═════ Material for the task

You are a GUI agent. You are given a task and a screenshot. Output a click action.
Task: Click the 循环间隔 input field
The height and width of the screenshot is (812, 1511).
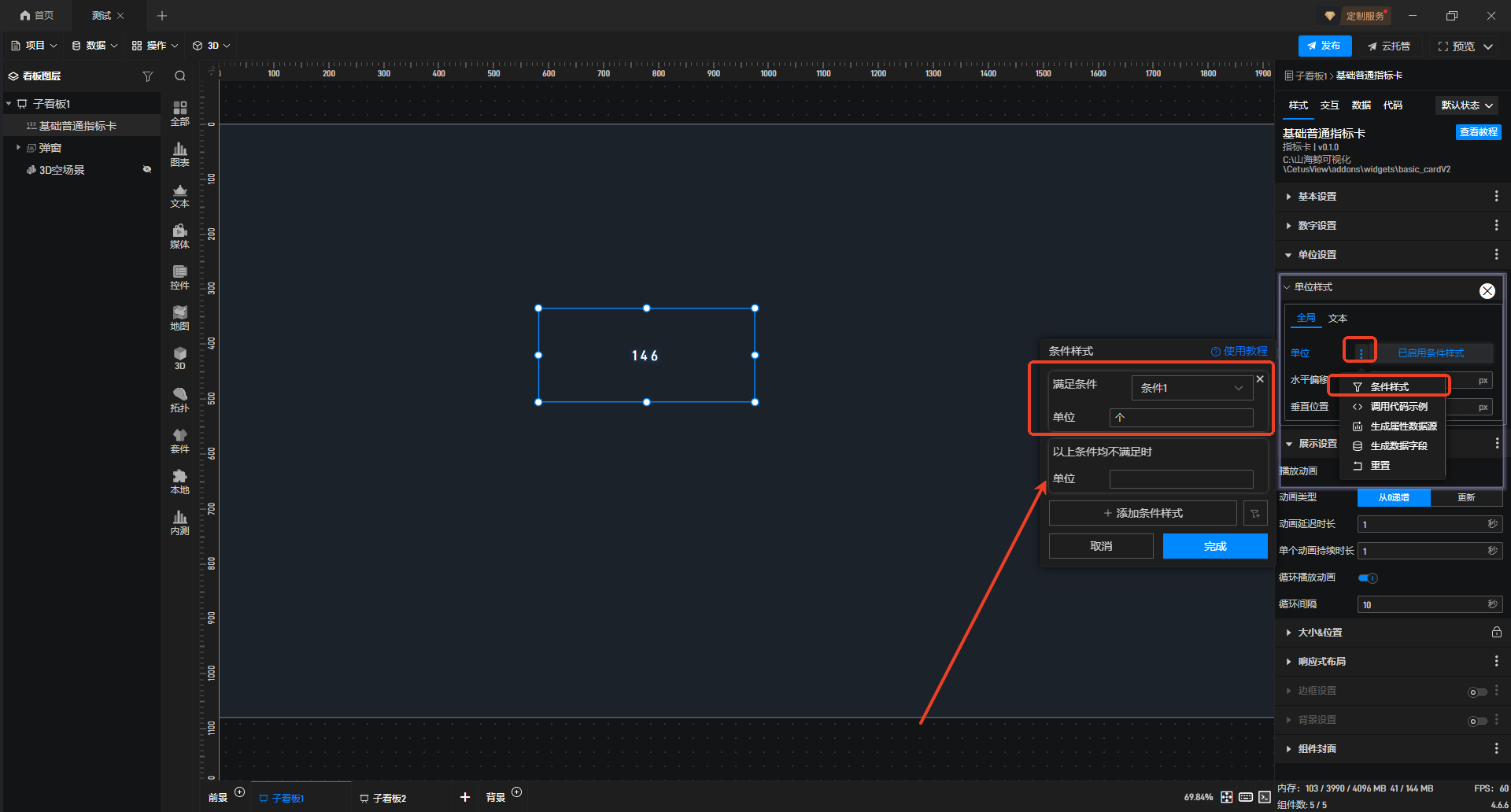(1420, 605)
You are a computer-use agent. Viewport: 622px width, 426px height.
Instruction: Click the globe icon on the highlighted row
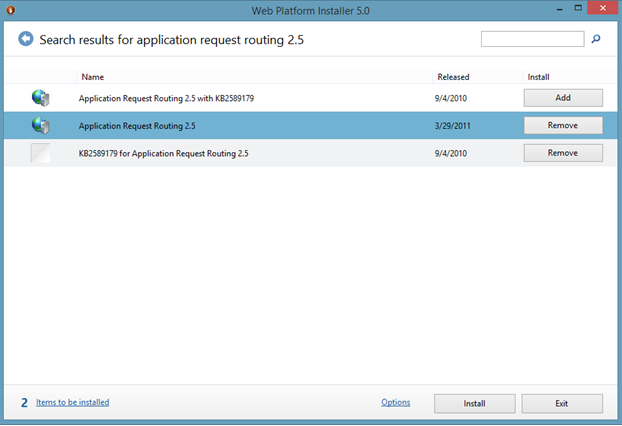pos(41,126)
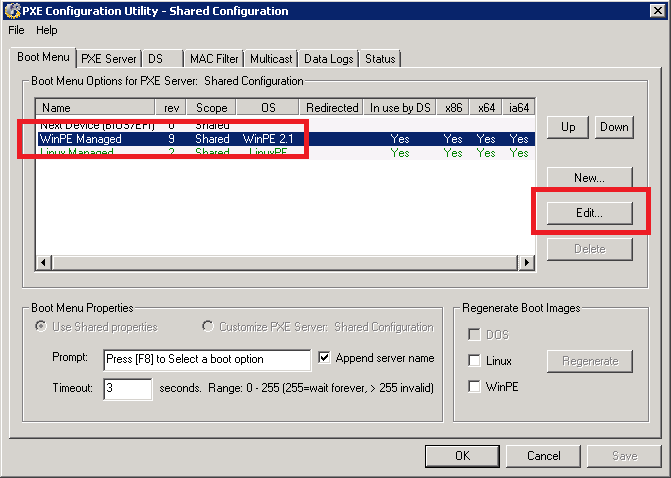Go to the Data Logs tab
Screen dimensions: 671x478
pos(328,59)
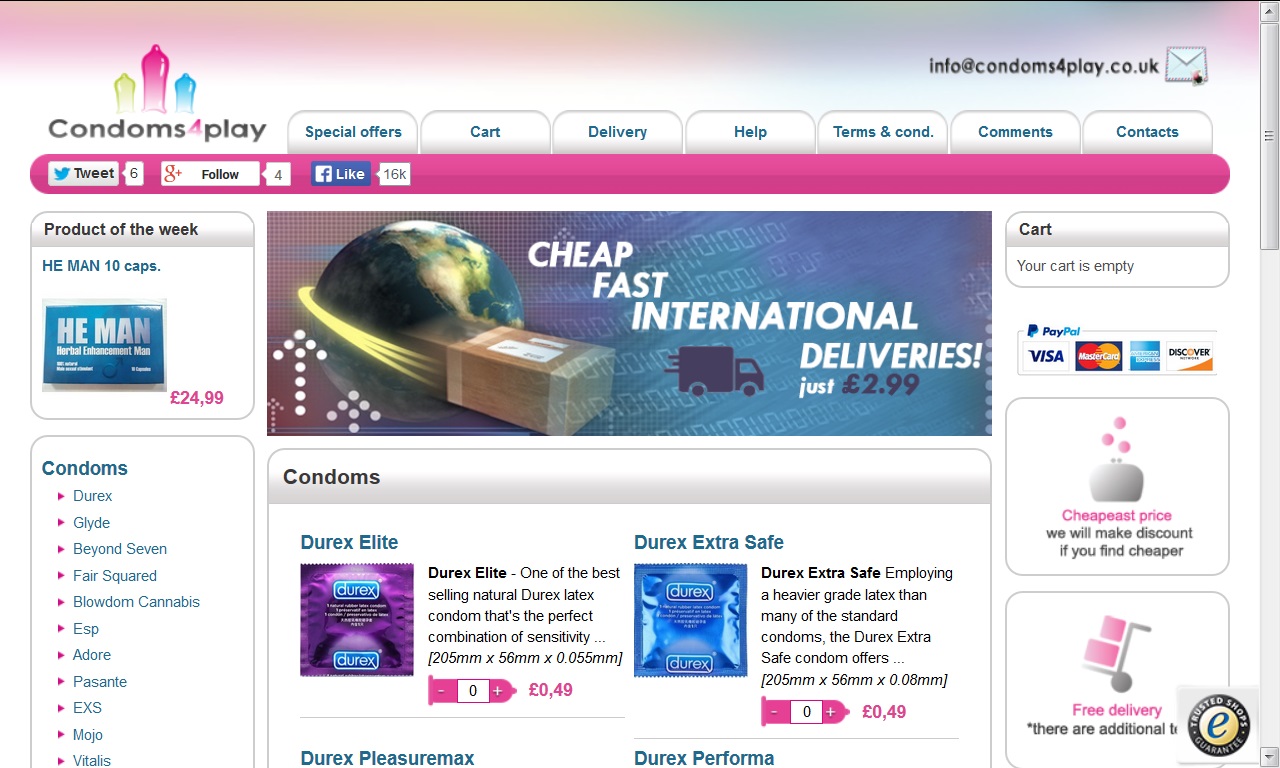Viewport: 1280px width, 768px height.
Task: Click the Facebook Like button
Action: (340, 174)
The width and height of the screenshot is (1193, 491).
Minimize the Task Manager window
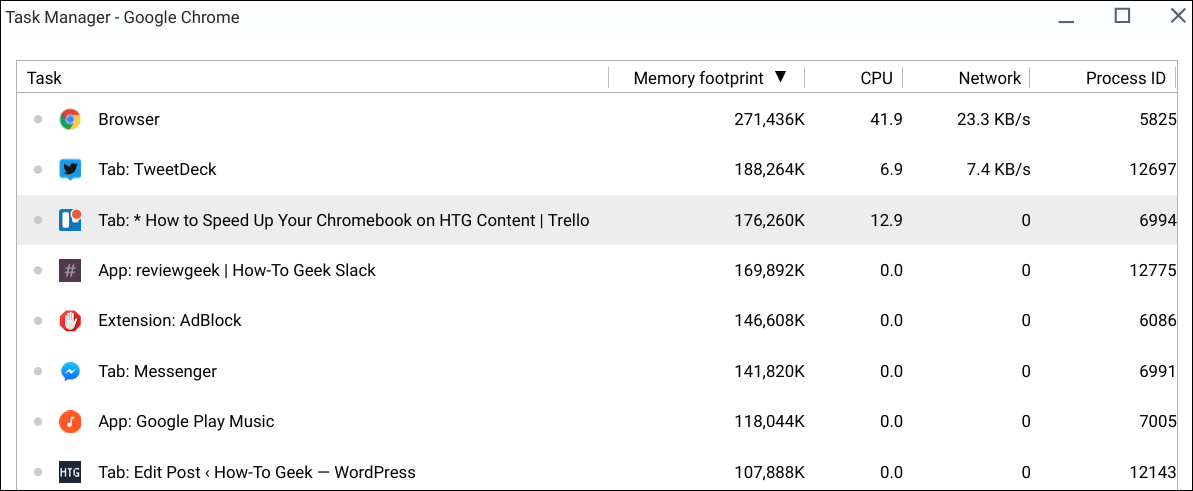pos(1067,16)
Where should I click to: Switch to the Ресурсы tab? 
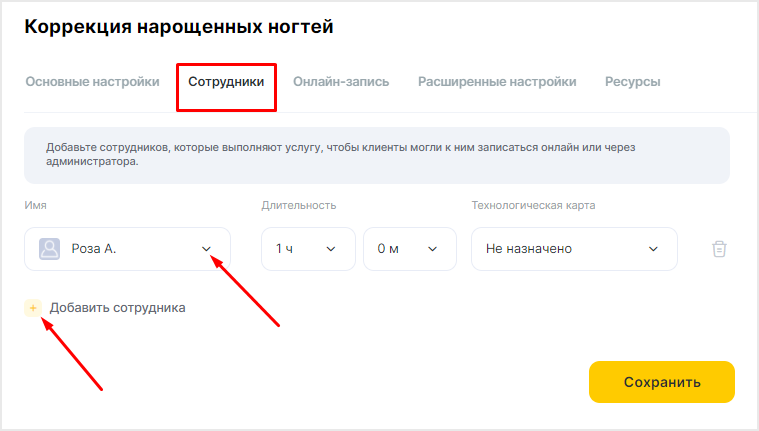(x=633, y=81)
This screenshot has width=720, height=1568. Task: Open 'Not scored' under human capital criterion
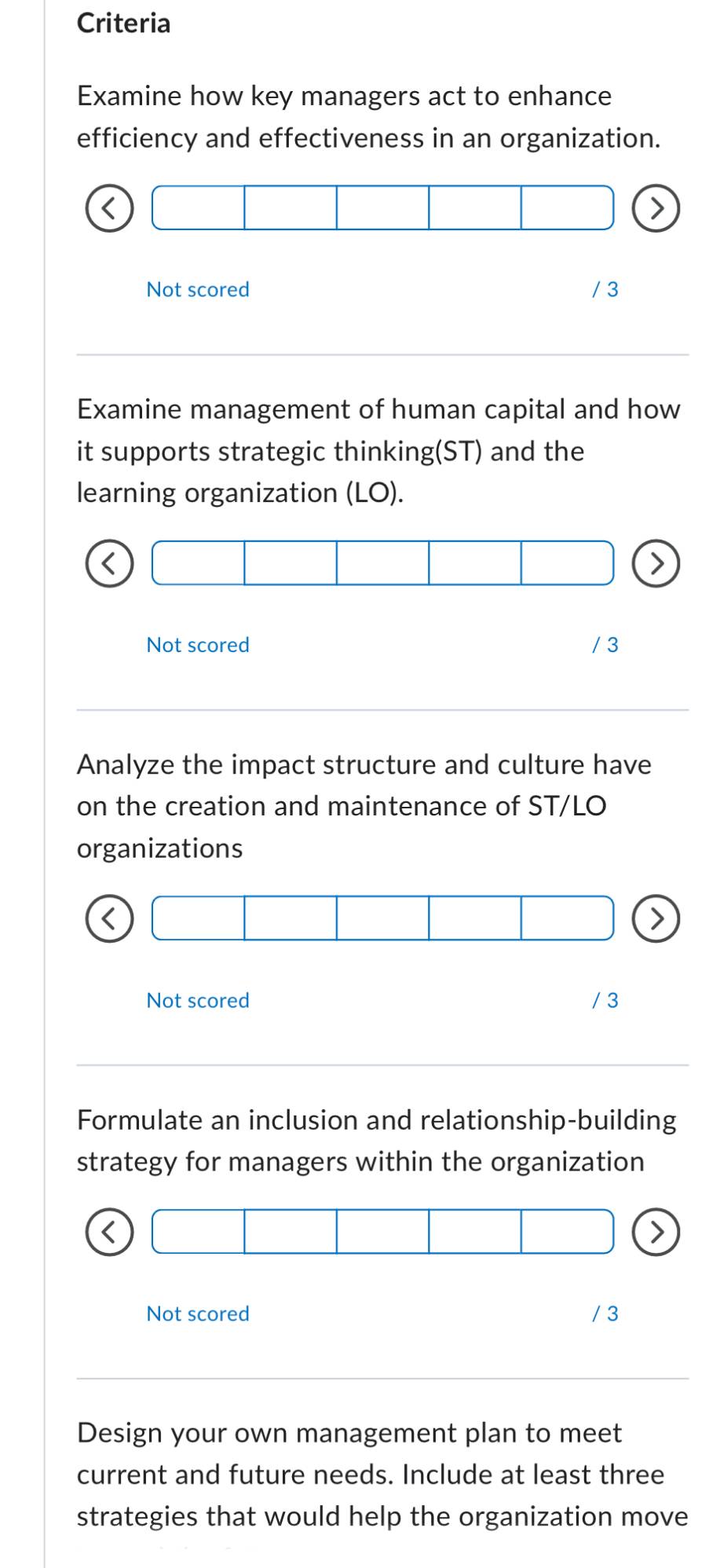(198, 645)
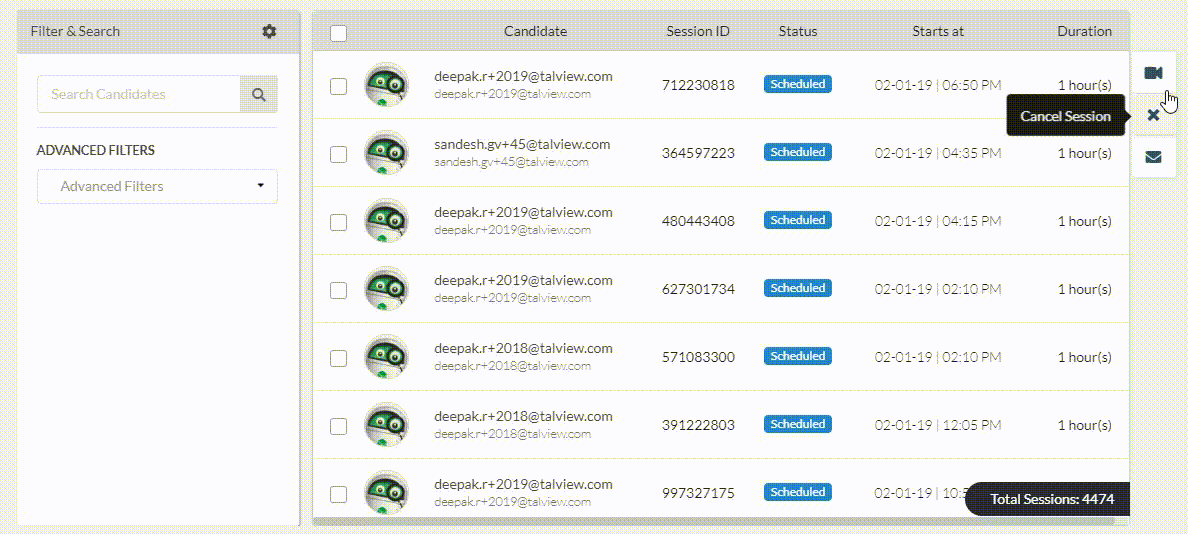Click the Session ID column header
1188x534 pixels.
(x=698, y=31)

══════════

#### What you should do
Reproduce the material above exactly, but only from the line with "Minimize the Task Manager window" through its last line, leaving pictures out.

#### Answer below
Minimize the Task Manager window
pos(1067,16)
Where should I click to: Switch to the Ресурсы tab? 
(x=633, y=81)
This screenshot has width=720, height=1568. Task: Open 'Not scored' under human capital criterion
(198, 645)
Click the Session ID column header
1188x534 pixels.
(x=698, y=31)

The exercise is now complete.